Meg Hitchcock makes intricate large scale text drawings by cutting out letters from holy books — the Bible, the Torah, the Koran — and using them to spell out passages from other holy books. The painstaking compositions are made over hundreds of hours by meticulously cutting individual letters from her source material, and then pasting them, one by one, onto paper in a continuous line of type. Meg forgoes spaces and punctuation, so her pieces read like epic run-on sentences, and the words from one holy text blend into another, challenging the idea that a single text can be the true word of God.

Book of Job: Chapters 38-42

Meg installing her work at Famous Accountants

For her 2011 exhibition called Obsession, Meg cut letters from the Koran and used them to write out the entire book of Revelations in a single line of text on the gallery walls. The words snaked around the gallery, crossing the ceiling and floor. It took over 130 hours to install the piece and hundreds more to cut out the tens of thousands of individual letters. “It was really difficult to do,” Meg says. “I wouldn’t do that again with out a stipend and a team of assistants.”

Meg’s artistic practice draws on her experience growing up in a strict Christian home. She says she became born again at a young age, and lived as a born again Evangelical Christian until the age of 30, when she turned away from the church. “I spent so many years under fundamentalism — feeling the weight, the heaviness of fundamentalism … my work is a celebration of having escaped that.”

Throne (detail)

Though her work involves cutting up holy books, Meg does not see her practice as an attack on religion. Instead, by bringing together a mix of sacred writings Meg hopes to point “beyond specifics to the universal need for connection with something greater than oneself.”

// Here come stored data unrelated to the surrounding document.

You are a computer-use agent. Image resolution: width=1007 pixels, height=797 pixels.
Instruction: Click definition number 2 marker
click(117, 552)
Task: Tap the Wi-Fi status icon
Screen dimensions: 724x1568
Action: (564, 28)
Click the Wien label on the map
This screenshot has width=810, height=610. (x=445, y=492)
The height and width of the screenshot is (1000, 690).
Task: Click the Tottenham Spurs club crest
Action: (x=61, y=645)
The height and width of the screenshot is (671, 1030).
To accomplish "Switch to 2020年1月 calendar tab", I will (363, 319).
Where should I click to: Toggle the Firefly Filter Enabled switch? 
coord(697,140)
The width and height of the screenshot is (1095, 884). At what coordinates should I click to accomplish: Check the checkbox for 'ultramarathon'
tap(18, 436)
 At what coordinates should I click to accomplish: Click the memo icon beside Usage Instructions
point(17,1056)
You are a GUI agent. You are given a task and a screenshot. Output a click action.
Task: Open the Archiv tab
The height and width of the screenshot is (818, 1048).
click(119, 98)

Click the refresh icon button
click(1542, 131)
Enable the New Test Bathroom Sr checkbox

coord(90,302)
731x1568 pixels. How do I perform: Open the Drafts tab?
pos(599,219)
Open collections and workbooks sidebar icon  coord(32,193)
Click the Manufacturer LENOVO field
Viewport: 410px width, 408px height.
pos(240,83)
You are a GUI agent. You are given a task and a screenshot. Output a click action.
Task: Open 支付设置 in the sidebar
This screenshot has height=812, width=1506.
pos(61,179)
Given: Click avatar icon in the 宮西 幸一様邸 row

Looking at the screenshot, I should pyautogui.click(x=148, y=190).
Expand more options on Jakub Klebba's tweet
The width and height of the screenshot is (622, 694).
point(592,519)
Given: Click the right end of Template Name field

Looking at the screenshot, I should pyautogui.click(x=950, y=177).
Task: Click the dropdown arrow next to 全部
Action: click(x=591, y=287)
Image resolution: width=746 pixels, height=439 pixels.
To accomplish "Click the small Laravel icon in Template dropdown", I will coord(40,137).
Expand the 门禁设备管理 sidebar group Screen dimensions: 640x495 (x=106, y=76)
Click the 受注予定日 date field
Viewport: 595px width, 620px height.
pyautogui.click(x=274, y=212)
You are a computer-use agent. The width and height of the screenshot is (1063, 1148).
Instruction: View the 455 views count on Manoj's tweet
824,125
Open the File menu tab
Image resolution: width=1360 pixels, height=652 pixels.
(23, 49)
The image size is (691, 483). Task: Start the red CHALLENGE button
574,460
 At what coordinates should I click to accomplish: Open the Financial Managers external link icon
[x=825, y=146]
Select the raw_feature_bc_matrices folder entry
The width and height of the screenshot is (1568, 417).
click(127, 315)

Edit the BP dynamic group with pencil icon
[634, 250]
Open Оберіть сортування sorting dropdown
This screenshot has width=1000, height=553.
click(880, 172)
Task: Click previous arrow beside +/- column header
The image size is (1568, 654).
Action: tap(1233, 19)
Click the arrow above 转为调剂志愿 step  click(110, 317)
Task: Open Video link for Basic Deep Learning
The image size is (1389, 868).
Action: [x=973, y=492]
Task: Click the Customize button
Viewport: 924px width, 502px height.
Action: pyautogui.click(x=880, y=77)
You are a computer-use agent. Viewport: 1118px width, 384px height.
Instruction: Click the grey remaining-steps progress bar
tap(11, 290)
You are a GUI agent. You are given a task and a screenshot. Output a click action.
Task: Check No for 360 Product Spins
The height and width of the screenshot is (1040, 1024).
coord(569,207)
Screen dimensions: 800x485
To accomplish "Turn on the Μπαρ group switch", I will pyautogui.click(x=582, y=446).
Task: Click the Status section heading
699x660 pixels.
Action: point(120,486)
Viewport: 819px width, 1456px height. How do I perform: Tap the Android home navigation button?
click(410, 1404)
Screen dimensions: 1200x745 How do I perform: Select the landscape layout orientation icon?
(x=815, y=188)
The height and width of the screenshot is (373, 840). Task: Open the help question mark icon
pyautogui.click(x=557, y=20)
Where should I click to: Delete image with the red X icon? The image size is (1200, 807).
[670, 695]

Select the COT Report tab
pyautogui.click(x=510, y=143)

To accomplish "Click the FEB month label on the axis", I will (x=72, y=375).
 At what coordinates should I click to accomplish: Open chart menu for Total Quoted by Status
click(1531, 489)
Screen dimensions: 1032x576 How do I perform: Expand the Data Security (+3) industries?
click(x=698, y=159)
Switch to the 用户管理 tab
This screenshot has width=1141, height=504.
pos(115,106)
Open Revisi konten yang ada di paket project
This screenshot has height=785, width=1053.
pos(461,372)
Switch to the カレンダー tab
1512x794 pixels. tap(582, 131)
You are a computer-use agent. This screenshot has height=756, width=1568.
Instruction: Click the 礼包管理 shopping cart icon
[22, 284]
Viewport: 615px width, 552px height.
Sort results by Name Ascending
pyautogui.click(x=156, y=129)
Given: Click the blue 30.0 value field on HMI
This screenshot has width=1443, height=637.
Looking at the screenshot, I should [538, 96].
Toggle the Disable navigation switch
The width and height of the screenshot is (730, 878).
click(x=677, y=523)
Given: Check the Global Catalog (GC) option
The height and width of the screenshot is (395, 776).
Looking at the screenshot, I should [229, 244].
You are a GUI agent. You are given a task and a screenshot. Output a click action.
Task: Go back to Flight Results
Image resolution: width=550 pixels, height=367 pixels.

This week on the show, I speak with Meg Hitchcock about her text drawings, her experience cutting out every letter from the Koran, and how her devout religious upbringing has shaped her artwork.

Meg is part of the exhibition Different Voices, Unique Visions, on view at ACA Gallery in New York until April 28th.

Host Thomas
Thomas grew up in Northern California where he fell in love with music and photography while going to punk shows and shooting skate photos. He photography in college, which may or may not qualify him to host an…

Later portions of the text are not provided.